- [PROVIDED PASSAGE]

┄┄┄┄┄┄┄┄┄┄

ALUMNUS MAKES GOOD:  HARRY ROBERSON JR. '50


Roberson walks the red carpet heading into the Celebration Banquet at the 2009 Alumni Reunion Weekend.



“You will make good.”
 

When those words were written more than 60 years ago, high school teacher Henretta Fanning was addressing a scrawny college-bound athlete from Malvern, Arkansas. The hope and promise that guided the young man to Philander Smith College would prove to become a recognizable signature as he made his way into the world.

 

Harry Roberson Jr. has enjoyed a wonderful life and stellar career, but his beginning wasn’t easy.

After losing his father in 1941, Roberson’s family, including his mother and four siblings, dealt with their own version of the Great Depression.  Carrying the weight of being the eldest child, Roberson’s focus was unwavering as his family somehow managed to survive during extremely difficult times.

Despite the hardships, Roberson flourished in academics and athletics. For those reasons, not only did the opportunity to attend college present itself, but the red carpet -- or in this case, the Philander Smith ‘green and gold’ carpet -- was first rolled out by a PSC graduate, his Malvern High School teacher Ms. Fanning, who was so impressed with Roberson that she contacted Philander Smith College President M.L. Harris regarding a scholarship for her prized pupil.

Not long after, Roberson was headed for Little Rock, Ark., following in the footsteps of two relatives who had attended the private, historically Black college. 

Once at Philander Smith, Roberson would report to President Harris’ office to fulfill his agreement to work there in order to pay for his tuition; athletically gifted enough to make the football team, he used his physical prowess to pay for his room and board.  For four years, he was at the beck and call of President Harris.  Understanding that the investment in him by others would require peak performance, there was no way Roberson was going to disappoint. This safety net of education was a far cry from his childhood when losing his father threatened the security of his family.

Through perseverance, Harry Roberson Jr. graduated in 1950 with a business degree and immediately set out to find work. Not long afterwards, he was hired as a salesman with the Dunbar Life Insurance Company in Cleveland, Ohio.

┄┄┄┄┄┄┄┄┄┄

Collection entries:

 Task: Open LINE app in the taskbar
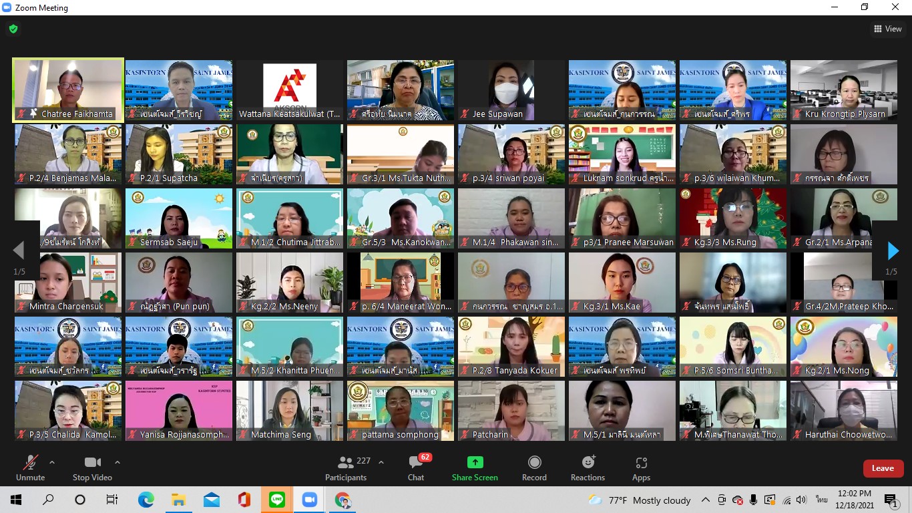pos(277,500)
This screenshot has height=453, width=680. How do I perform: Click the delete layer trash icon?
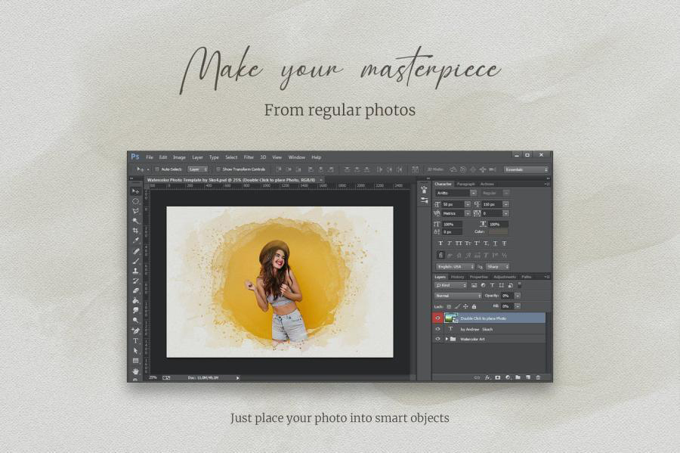coord(538,377)
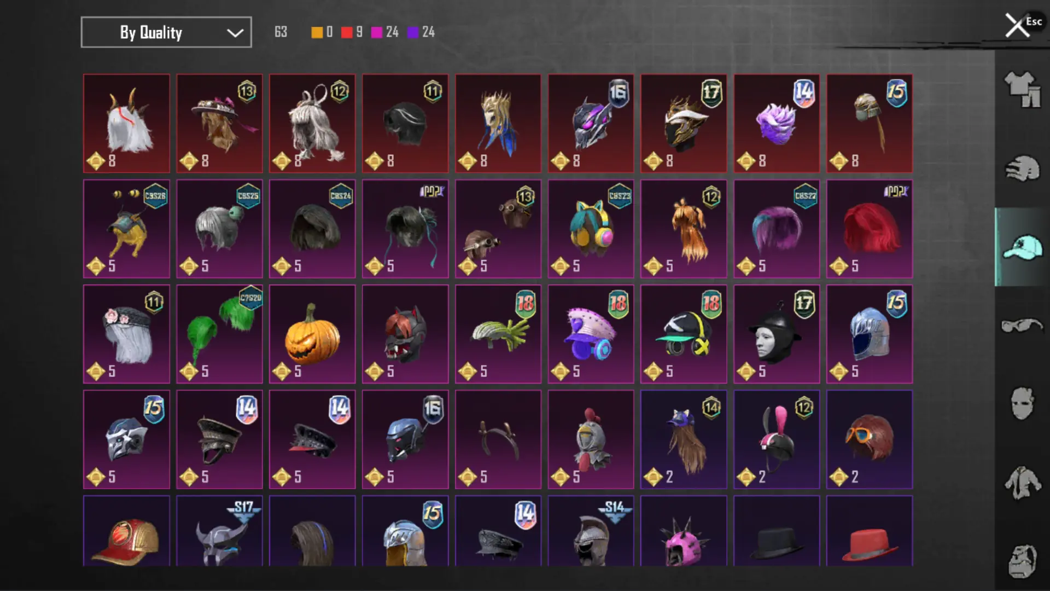
Task: Click the orange quality color swatch
Action: [x=317, y=32]
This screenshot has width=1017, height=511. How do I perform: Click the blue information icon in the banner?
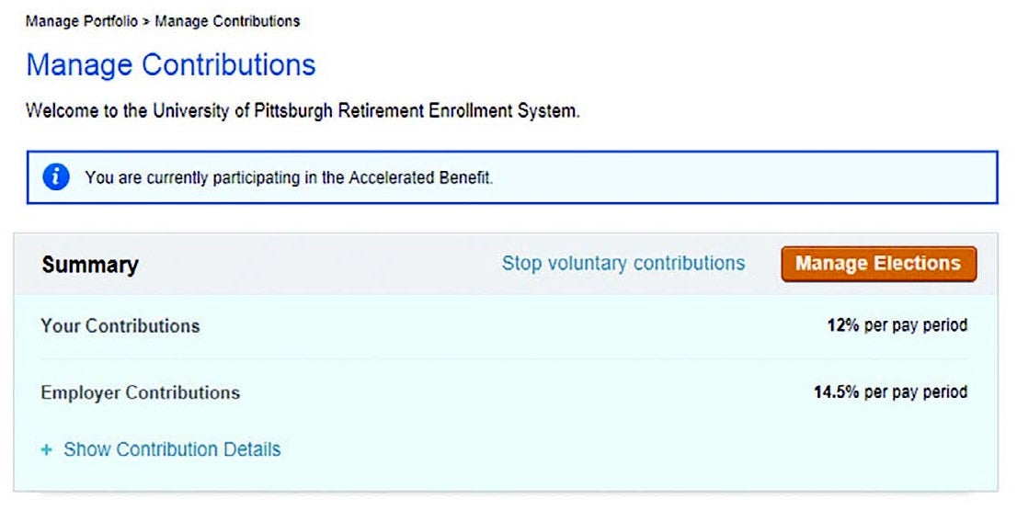(x=55, y=177)
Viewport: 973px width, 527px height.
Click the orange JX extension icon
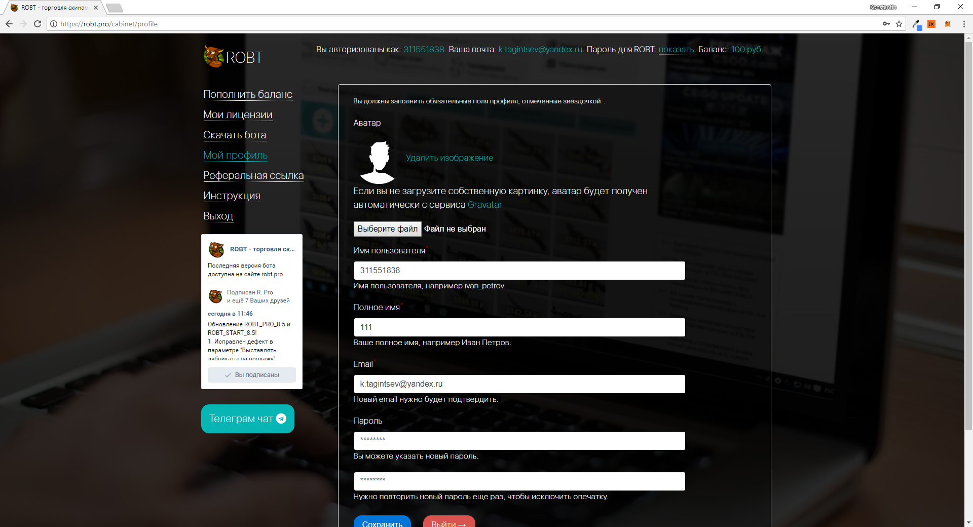pyautogui.click(x=931, y=24)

┄┄┄┄┄┄┄┄┄┄

- [AIM A]
In the collection entries, substitute "button" for "icon" across the stretch from the line containing "This screenshot has height=453, width=680." through the last entry, and write that stretch out again with nothing else changed. Leave the pictures out of your answer.
- [AIM B]
Please resume the profile of Harry Roberson Jr. from the point where it stops.
These entries have no connection to the profile of Harry Roberson Jr.

- [REPLY A]
This screenshot has height=453, width=680. How do I perform: Click the delete layer trash button?
coord(538,377)
Task: Click the orange quality color swatch
Action: [x=317, y=32]
This screenshot has width=1017, height=511. How do I perform: Click the blue information button in the banner?
(x=55, y=177)
Viewport: 973px width, 527px height.
Click the orange JX extension button
pyautogui.click(x=931, y=24)

- [REPLY B]
He wouldn’t be able to settle his job, however, as the draft called him into service and a 21-month tour of Japan and Korea. Thousands of miles away from home, the tenacious Arkansan found his way back to the Buckeye state and attended Ohio State University in Columbus for a brief period before returning to Cleveland.

Roberson’s career portfolio includes a range of professional positions. He served with the Ohio Turnpike Commission, the U.S. Postal Service, the Cleveland Urban League, frozen pie distributor Soul Foods Inc., Singer Sewing Machine Company, Crayton Food Processing Company, and Cuyahoga County Community College.

Along the way he also returned to school and earned a master’s degree in Urban Housing and Finance from the University of Pittsburgh in 1967 where, just three months after graduation, he was summoned by a Dean to counsel a group of Black students on how he successfully completed his thesis on time since many had been unable to do so.

Five years later, the nation’s capitol called to recruit Roberson to work as a senior manager in the Program Planning Office in Washington, D.C. After Congress fail to pass legislation of a training program for welfare recipients, he was transferred to the U.S. Department of Labor where he worked tirelessly -- notwithstanding a two-year stint in which he returned to his home state to work on the Arkansas Manpower Council from 1975 to 1977 -- until his retirement in 1999.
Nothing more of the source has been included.